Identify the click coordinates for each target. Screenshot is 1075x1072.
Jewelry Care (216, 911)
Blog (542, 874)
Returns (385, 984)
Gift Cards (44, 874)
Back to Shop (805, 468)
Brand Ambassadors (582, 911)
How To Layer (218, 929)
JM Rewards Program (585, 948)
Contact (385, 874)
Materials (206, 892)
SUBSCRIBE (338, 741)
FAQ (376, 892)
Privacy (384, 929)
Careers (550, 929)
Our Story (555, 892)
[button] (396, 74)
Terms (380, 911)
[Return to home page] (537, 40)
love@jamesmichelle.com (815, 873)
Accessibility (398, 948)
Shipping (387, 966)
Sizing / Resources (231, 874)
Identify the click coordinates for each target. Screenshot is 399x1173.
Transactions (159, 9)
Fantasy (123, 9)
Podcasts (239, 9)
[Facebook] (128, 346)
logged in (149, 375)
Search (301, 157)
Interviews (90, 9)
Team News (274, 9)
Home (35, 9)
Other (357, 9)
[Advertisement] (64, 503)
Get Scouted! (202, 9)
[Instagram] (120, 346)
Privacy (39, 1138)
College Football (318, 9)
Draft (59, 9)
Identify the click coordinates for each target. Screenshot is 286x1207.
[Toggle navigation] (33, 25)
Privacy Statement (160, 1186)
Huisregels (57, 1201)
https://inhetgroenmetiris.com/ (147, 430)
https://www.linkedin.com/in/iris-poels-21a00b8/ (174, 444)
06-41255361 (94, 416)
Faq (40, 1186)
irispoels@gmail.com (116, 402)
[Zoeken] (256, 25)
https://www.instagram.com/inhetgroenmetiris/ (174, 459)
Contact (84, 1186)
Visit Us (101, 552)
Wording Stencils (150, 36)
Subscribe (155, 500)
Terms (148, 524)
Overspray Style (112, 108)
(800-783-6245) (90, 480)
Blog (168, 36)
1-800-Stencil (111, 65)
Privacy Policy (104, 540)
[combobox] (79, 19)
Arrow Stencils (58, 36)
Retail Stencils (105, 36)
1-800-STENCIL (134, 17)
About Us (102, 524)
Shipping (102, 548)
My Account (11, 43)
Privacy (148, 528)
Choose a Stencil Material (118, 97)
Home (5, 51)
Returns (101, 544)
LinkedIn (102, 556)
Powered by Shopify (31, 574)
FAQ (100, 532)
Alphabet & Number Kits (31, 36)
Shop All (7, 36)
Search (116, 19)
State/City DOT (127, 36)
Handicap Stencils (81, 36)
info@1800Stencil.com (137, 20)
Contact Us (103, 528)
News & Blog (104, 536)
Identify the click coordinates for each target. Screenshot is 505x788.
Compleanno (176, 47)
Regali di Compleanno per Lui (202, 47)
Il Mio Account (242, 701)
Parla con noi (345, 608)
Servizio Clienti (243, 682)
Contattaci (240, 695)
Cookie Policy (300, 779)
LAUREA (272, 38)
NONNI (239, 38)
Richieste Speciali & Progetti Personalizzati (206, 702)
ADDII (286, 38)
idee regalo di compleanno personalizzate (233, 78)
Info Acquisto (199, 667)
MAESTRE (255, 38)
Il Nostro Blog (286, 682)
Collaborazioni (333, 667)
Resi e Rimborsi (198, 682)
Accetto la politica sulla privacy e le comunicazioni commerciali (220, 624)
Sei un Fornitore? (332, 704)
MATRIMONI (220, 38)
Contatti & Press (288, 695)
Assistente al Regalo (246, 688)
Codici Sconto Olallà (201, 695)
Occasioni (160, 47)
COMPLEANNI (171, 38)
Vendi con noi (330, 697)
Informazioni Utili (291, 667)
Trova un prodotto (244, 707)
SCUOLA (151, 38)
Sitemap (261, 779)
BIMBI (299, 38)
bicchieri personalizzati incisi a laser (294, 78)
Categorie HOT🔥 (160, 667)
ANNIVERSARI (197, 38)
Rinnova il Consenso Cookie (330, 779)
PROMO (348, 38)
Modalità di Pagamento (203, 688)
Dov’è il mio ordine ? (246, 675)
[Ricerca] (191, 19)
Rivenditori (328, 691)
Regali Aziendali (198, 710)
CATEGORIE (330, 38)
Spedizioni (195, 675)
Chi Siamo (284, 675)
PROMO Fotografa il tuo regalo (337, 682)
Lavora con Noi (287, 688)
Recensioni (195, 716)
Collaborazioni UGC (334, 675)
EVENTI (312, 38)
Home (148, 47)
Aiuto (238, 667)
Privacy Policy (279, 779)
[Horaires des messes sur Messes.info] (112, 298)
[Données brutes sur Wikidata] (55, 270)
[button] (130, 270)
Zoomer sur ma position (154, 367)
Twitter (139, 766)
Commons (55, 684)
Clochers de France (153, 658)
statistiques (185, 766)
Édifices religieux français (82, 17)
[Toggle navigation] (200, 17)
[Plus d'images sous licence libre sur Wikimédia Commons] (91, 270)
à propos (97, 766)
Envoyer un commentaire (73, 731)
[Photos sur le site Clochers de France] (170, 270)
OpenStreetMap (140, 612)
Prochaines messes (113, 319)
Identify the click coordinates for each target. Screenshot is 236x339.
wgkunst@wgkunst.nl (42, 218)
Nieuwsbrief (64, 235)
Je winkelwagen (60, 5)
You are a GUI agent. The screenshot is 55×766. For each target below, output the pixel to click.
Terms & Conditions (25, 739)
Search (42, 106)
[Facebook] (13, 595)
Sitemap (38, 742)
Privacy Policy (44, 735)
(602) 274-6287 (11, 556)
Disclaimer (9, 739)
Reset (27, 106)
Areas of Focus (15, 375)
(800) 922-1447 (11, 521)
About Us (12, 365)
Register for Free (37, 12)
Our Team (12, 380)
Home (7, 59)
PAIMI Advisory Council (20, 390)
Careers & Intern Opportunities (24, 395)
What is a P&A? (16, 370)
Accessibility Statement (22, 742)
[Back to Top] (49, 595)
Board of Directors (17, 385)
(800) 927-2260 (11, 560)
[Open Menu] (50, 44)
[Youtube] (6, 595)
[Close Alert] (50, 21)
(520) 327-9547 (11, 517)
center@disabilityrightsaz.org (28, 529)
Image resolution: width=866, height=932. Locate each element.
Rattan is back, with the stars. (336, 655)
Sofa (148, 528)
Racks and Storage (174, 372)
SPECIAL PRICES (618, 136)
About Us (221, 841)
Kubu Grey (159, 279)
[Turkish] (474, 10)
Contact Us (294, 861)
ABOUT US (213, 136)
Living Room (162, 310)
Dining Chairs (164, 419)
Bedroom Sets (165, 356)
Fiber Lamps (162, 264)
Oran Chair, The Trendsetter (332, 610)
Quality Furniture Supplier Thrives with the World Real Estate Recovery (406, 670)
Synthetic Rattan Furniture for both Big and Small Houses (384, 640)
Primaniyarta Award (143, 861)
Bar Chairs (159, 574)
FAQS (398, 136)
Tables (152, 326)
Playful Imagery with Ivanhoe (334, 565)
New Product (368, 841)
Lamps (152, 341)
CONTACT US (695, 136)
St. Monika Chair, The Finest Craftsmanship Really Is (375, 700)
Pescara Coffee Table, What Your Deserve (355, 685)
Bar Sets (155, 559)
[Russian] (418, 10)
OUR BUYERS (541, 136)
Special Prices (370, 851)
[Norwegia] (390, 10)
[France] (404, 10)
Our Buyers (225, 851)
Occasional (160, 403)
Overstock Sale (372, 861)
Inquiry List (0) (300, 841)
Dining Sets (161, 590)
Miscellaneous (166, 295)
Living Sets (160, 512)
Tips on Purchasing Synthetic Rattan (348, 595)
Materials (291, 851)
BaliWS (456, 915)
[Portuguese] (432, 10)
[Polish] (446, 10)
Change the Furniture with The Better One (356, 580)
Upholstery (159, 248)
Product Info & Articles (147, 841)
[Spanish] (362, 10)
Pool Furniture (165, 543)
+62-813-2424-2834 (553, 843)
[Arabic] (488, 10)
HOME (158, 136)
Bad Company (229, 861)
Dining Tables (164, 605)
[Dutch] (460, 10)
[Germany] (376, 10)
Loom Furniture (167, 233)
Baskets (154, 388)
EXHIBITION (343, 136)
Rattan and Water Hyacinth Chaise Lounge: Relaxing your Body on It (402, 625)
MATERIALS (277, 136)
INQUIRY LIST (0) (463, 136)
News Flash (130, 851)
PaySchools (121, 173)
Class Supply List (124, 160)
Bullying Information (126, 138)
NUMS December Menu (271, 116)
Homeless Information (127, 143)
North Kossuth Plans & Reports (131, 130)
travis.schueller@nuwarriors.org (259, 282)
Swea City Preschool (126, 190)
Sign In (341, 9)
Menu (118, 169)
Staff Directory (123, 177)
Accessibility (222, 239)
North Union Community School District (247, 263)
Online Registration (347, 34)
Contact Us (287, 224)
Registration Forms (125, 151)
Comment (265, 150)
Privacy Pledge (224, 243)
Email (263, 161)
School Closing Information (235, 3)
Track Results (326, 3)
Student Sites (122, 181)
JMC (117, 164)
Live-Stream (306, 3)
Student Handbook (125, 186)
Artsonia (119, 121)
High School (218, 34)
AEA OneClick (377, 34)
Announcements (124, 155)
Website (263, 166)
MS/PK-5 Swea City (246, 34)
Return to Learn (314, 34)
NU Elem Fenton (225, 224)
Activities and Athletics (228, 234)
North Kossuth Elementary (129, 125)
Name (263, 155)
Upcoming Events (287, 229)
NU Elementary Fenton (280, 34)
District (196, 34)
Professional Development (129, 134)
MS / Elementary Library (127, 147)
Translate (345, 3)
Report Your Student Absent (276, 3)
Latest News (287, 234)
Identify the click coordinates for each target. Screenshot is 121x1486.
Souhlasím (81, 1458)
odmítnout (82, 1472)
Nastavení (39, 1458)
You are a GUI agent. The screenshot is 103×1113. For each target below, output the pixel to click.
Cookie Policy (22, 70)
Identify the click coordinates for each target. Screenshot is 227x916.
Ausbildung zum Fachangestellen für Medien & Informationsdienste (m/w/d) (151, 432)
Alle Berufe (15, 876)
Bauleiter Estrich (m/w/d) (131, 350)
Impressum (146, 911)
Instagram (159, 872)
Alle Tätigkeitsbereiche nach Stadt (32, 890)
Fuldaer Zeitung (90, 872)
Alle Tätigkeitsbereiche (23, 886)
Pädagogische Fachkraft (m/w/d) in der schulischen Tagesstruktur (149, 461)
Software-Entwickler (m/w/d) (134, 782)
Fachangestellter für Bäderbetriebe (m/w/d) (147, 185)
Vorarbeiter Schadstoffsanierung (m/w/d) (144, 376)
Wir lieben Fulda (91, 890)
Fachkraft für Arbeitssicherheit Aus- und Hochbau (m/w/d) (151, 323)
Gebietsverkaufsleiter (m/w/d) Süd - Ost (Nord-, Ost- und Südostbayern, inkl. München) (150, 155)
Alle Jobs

===

▸ PROBLEM DETAILS:
Collect every line of the entries above that contains the word "navigation", noting that case counts.

▸ REPLY TO THE EXERCISE:
[Toggle navigation] (33, 25)
[Toggle navigation] (200, 17)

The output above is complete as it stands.